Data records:
====
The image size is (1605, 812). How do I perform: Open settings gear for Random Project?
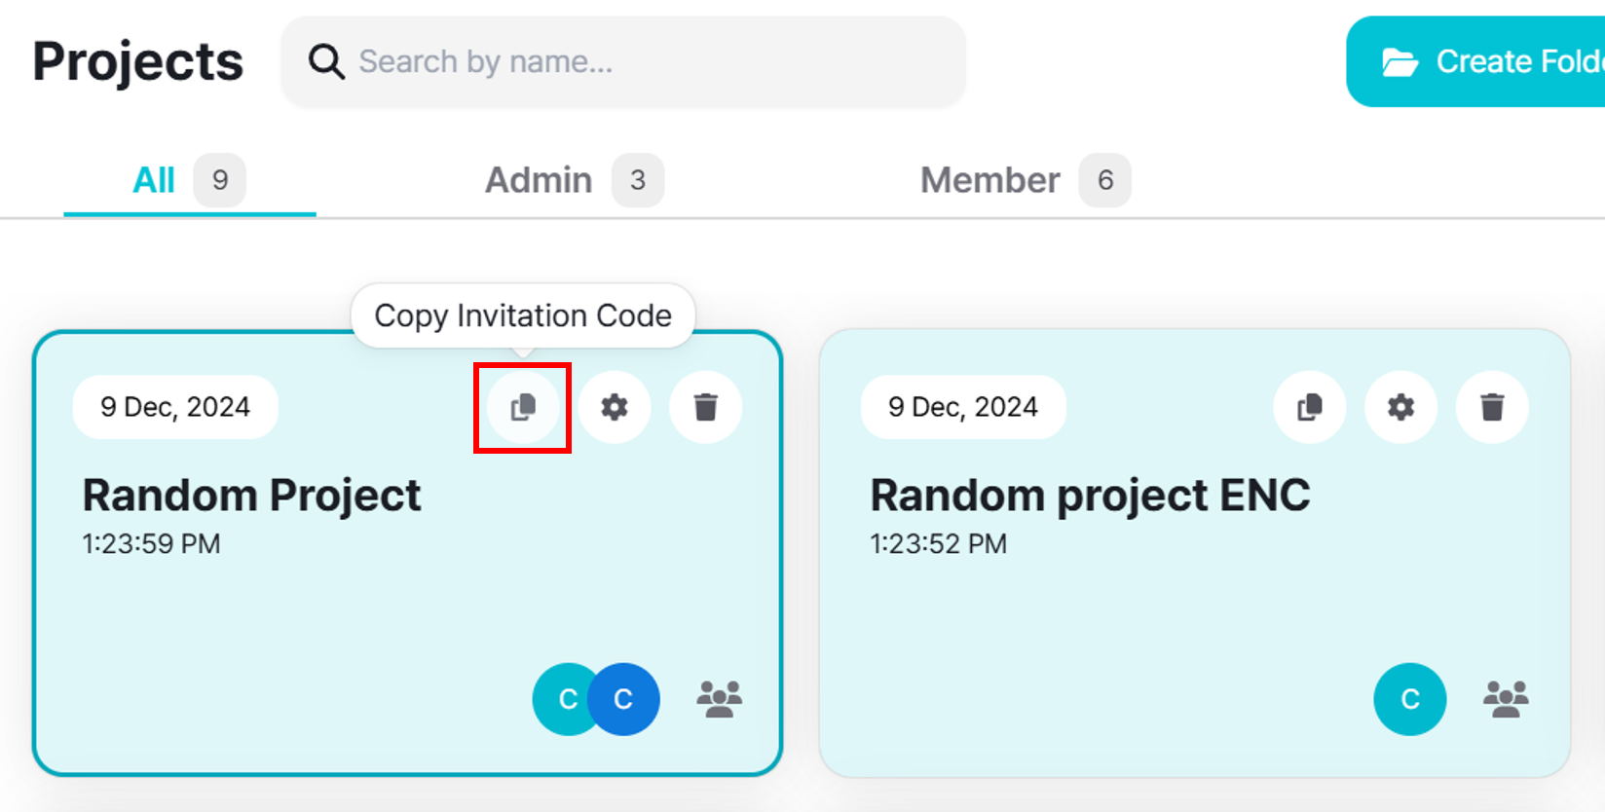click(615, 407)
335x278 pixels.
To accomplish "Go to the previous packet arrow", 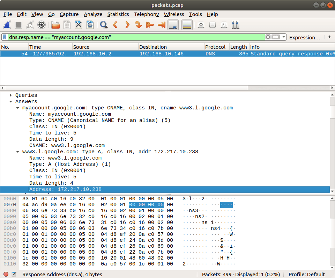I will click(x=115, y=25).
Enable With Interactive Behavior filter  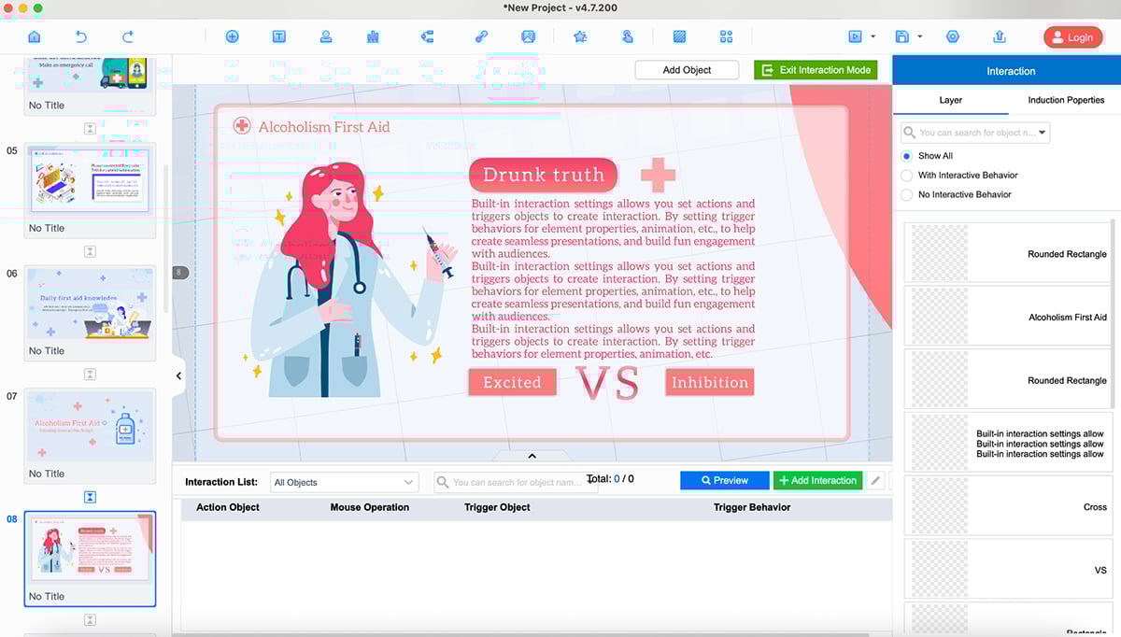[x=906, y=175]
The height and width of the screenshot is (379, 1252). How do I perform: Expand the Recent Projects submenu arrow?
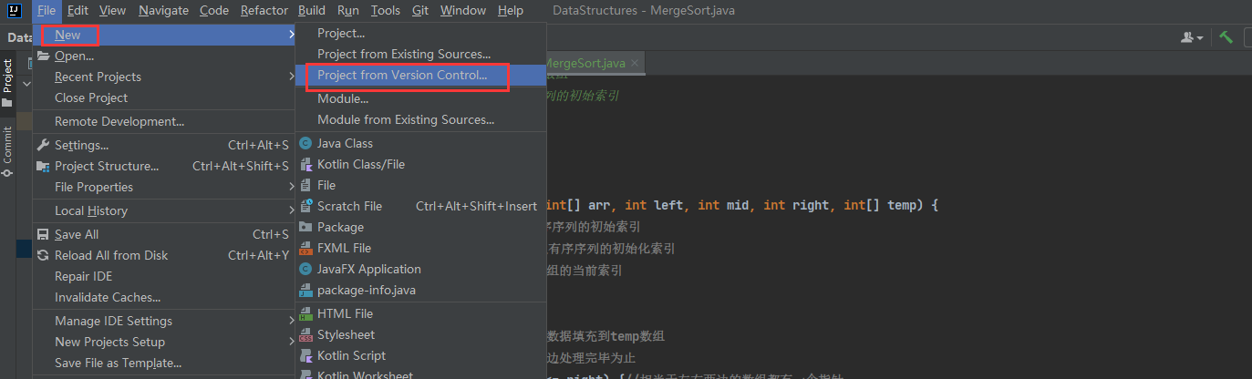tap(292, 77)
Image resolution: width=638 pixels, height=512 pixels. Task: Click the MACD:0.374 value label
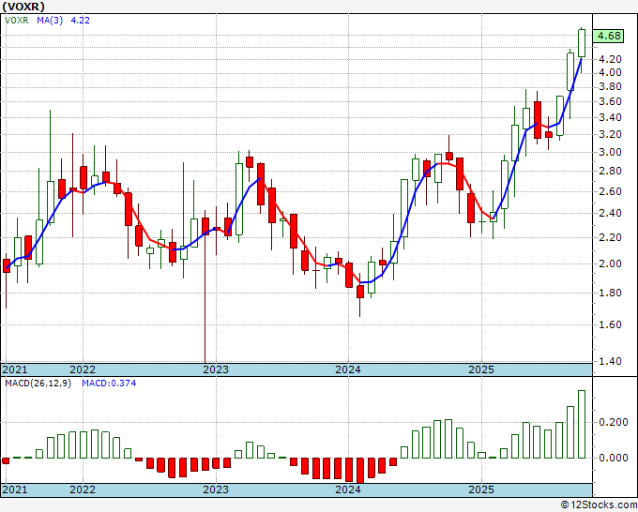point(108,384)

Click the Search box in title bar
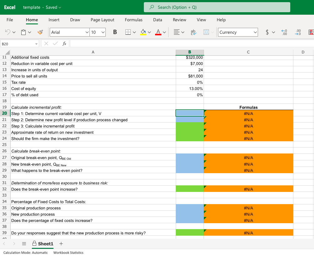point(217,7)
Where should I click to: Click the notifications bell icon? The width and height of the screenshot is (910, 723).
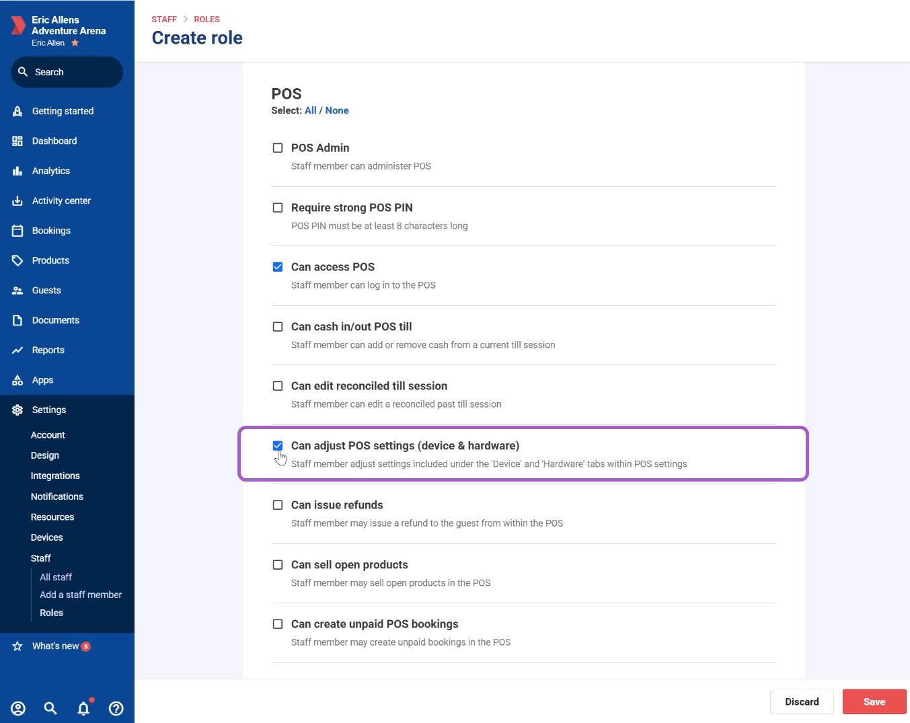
====
• _THE PROBLEM_: Your answer should be the lines above from the one that contains "Image resolution: width=638" through the last, set down exactly, with the pictures removed.

• _SOLVED EXERCISE_:
Image resolution: width=638 pixels, height=512 pixels. Task: Click the MACD:0.374 value label
point(108,384)

Click the Search box in title bar
point(217,7)
Where should I click to: Click the notifications bell icon? The width and height of the screenshot is (910, 723).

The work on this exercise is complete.